The best we can to is to focus on ourselves.  Wear the mask and be safe. This disease does not really discriminate. There is no shame in getting sick, but we all have an obligation to our community to stay healthy. Dr. Fauci says we may have a Vaccine by the end of the year, but it will probably not be until the second half of the year where the majority can be inoculated. Until that time, we are living with COVID. There are numerous studies that show there are potentially long-term effects for COVID (I say potentially because we are 8 months in to COVID-19 globally, and that is not long-term). Including neurological, cardiac, and respiratory issues. And that is with a mild case. Based on numbers from NYC, 1/34-1/40 people with antibodies end up hospitalized – which is presumably a life-threatening case. Some people say, but it only kills 0.5%, which does appear to be true. But 2.5-3.3% have life threatening cases. These are the numbers. If you do not believe me, look them up yourself: Total hospitalizations compared with total probable exposure based on Antibodies. 

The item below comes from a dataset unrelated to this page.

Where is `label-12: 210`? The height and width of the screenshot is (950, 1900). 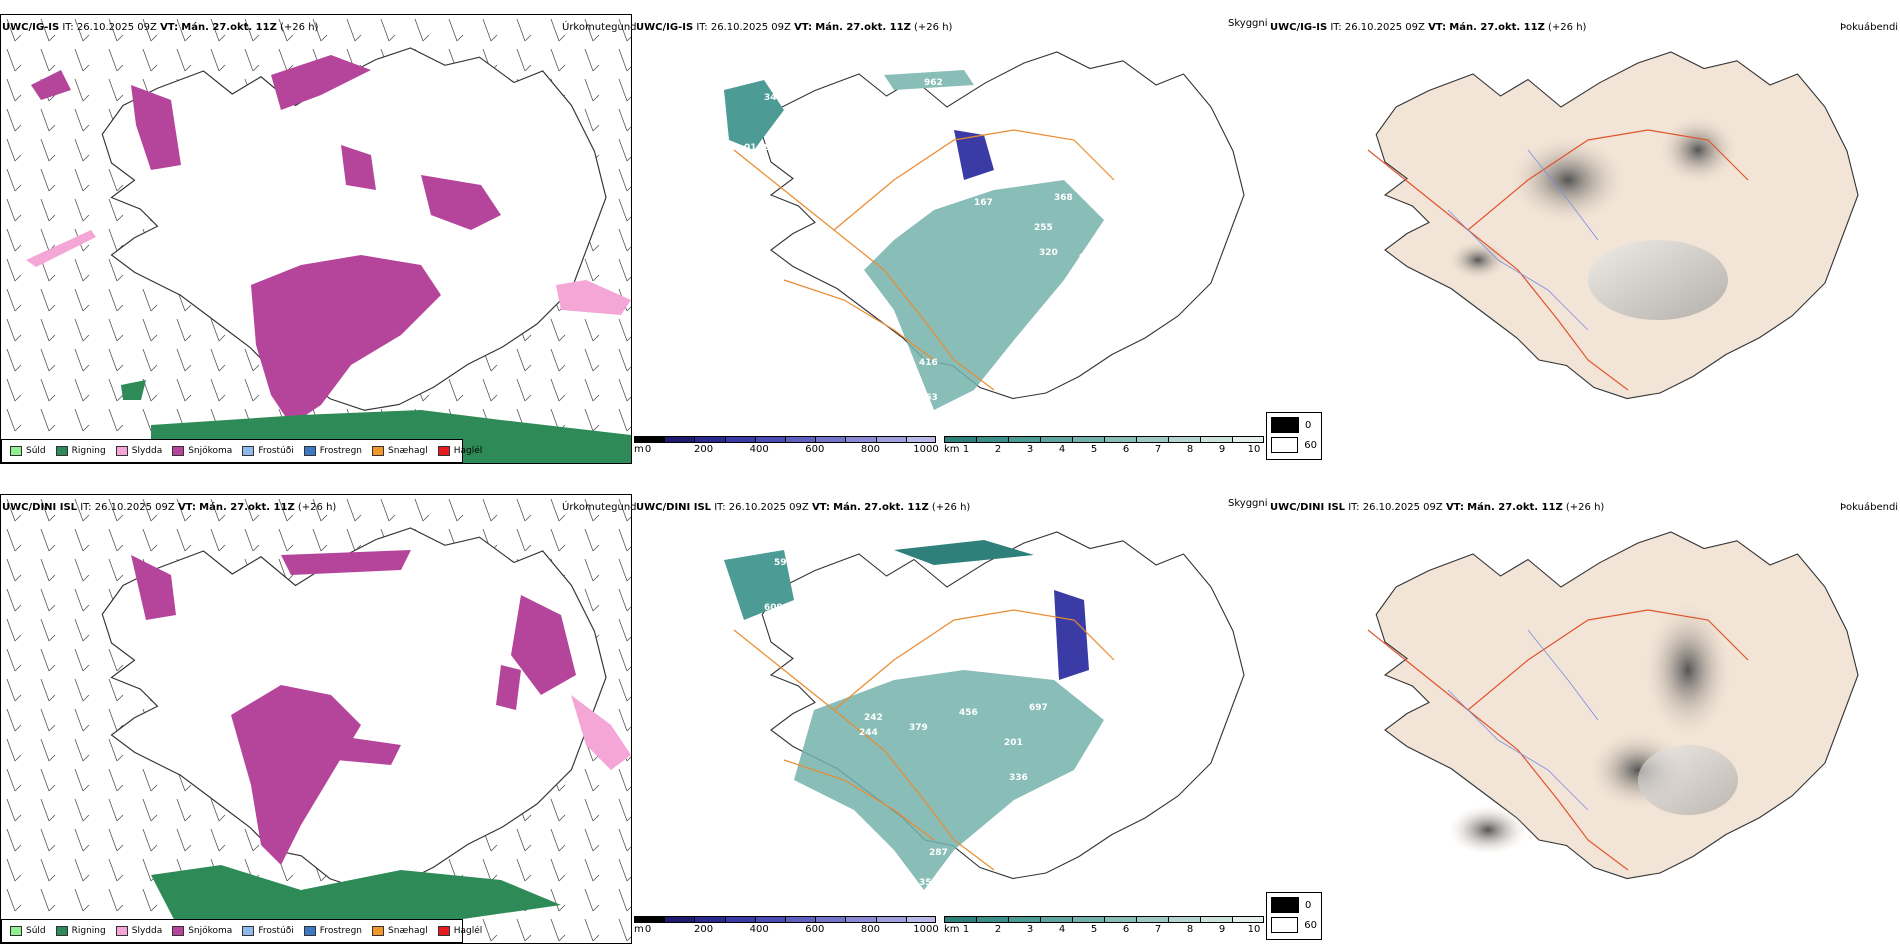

While the mask your mask may not prevent your exposure, it will limit the viral load, which gives your immune system a better chance, and statistically may lead to less severe cases. 



This has been a difficult 5 months so far, and we probably have at least another 5 months to go before a vaccine is available. But anyone reading this is still alive. 170000 Americans are not.  Some say wearing a mask is a sign of weakness – of being a sheep.  I would rather be free to roam while wearing a mask than cooped up inside.


1) You can repost / share in the entirety by forwarding the link, 2) If you want share partial content, you must receive my permission – I need to make sure you understand what I am saying. 3) Please tag me anywhere this is used so I can address any comments/concerns.  If anyone sees this work being used without attribution, please let me know as soon as possible. I am willing to have an informed discussion / debate on my approach, but I want to make sure the proper context is captured.


Source data is from the Virginia Dept of Health COVID Site

Why I did this:  About the blog

State Actions: Impact on Growth:  TBD

Figure Descriptions:  TBD

Other Sites: TBD


  1. Thanks David for all of your work monitoring and informing us of daily COVID status in Virginia and NoVa.

    Have you stopped making the chart showing hospitalization trends? I always use smoothed hospitalization numbers as a sanity check to help confirm where the trends are actually going, my assumption being that a fairly consistent percentage of people who become infected will eventually show up at the hospital (based on age and other conditions of course). Even though hospitalization is more of a lagging indicator, it seems like on the one end reported case stats can be subject to various external factors such as when and where and how quickly testing occurs, and on the other end death rate trends are (thankfully!) impacted by our continually improving treatment protocols.

    I'd love to hear your thoughts about this.

    1. That plot was not the number currently hospitalized, but rather the number of admissions. I think not including it was more of an oversight of the transition to the new format: Now, I have the figures in line; before I would add all of that days figures. I will figure out to fit it in going forward. Thanks for the comment.

    2. Thanks David, I appreciate it! Smoothed hospital admissions seems like an excellent (but laggy) proxy in for how the overall recent trend of infections has been going, except for the fact that the changing age mix can skew things.